For our sample of young elite soccer players, the MSS over 20 meters was 29.58 ± 0.71 km/h with values ranging from 27.73 to 31.20 km/h. MAS was 19.50 ± 1.05 km/h with values ranging from 16.49 to 21.30 km/h. The three clusters identified by k-means clustering were compared for differences in MAS and MSS (Figure 5). END had a significantly higher MAS than AVG (20.35 vs 18.86 km/h; mean difference = 1.49, 95%CI [0.35, 2.63], P < 0.01) and there was a trend for increased MSS of SPR compared to END (30.30 vs 29.18 km/h; mean difference = 1.12; 95%CI [0.07, 2.32], P = 0.07).

 
Figure 5. Group differences of the three clusters for their maximal 20-meter sprint speed (MSS 20-meter) and maximal aerobic speed (MAS). See the caption of Figure 1 and the text for the characteristics of the three clusters: SPR, END and AVG.
 

Similar to the comparison between 20-meter sprint speed and V̇O2max normalized to LBM2/3 (R2 = 0.086, P = 0.16), no (negative) relationship between MAS and MSS (R2 = 0.009, P = 0.66) was observed (Figure 6). The Deming regressions revealed similar results in both cases (P = 0.16 and 0.66, respectively).

 
Figure 6. Maximal aerobic speed (MAS) plotted against the maximal 20-meter sprint speed (MSS 20-meter). Each point reflects the data of a single young elite soccer player, for a total of 24 players. A linear regression revealed no significant relationship between the depicted variables. Clusters are indicated as follows: yellow square (AVG, average), red triangle (END, endurance-oriented), and blue circle (SPR, sprint-oriented).
 

Similar to the comparison between average sprint speed and average sprint distance during a match, the linear regression showed a moderate, significant positive relationship between average sprint distance during a match and the MSS (R2 = 0.230, P = 0.01).
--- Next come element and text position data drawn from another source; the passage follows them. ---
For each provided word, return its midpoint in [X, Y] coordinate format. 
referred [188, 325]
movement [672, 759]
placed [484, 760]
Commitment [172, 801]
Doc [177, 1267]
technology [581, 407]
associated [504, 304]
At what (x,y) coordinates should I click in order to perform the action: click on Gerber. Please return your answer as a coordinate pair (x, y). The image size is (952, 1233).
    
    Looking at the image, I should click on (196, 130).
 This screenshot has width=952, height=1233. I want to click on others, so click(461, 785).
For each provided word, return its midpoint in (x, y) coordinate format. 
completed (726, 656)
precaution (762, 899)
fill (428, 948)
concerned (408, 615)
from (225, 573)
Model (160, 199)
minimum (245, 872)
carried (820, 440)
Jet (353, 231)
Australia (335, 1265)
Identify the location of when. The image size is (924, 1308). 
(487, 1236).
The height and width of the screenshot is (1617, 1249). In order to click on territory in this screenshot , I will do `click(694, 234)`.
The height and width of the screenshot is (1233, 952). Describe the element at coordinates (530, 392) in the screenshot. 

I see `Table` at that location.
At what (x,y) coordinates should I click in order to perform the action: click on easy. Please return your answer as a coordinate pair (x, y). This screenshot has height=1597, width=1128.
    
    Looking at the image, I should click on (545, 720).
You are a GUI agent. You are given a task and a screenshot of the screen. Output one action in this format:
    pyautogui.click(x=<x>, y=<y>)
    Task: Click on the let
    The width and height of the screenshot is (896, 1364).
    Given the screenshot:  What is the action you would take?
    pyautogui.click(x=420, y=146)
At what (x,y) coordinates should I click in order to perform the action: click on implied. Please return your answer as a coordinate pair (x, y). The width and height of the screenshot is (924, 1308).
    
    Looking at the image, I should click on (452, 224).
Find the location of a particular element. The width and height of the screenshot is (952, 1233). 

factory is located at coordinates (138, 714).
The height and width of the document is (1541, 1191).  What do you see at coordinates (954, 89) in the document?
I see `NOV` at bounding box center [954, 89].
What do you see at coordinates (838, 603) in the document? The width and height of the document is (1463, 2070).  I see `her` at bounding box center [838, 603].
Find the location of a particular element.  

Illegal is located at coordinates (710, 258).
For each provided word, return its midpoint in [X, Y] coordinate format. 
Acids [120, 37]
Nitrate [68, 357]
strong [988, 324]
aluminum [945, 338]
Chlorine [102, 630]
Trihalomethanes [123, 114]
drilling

Moreover, linear regression revealed a substantial, significant positive relationship between average match distance at moderate and high intensity and MAS (R2 = 0.409, P < 0.01) (Figure 7).

 
Figure 7. (A) Average sprint distance during a match plotted against the maximal sprint speed over a 20-meter sprint (MSS 20-meter). Each point represents the data of a single young elite soccer player, for a total of 27 players. Linear regression (black line) shows a moderate, significant positive relationship between these variables. (B) Average match distance at moderate and high intensity (14-24 km/h) plotted against maximal aerobic speed (MAS) for 28 young elite soccer players. A substantial, significant positive relationship was found. Clusters are indicated as follows: yellow square (AVG, average), red triangle (END, endurance-oriented), blue circle (SPR, sprint-oriented), and pink rhombus (insufficient data for clustering).
 

Appendix C: Alternative clustering methods

 
 
Figure 8. k-means++, k-medoids, and hierarchical clustering as alternative clustering methods to k-means. All three alternative methods show very similar clusters compared to k-means.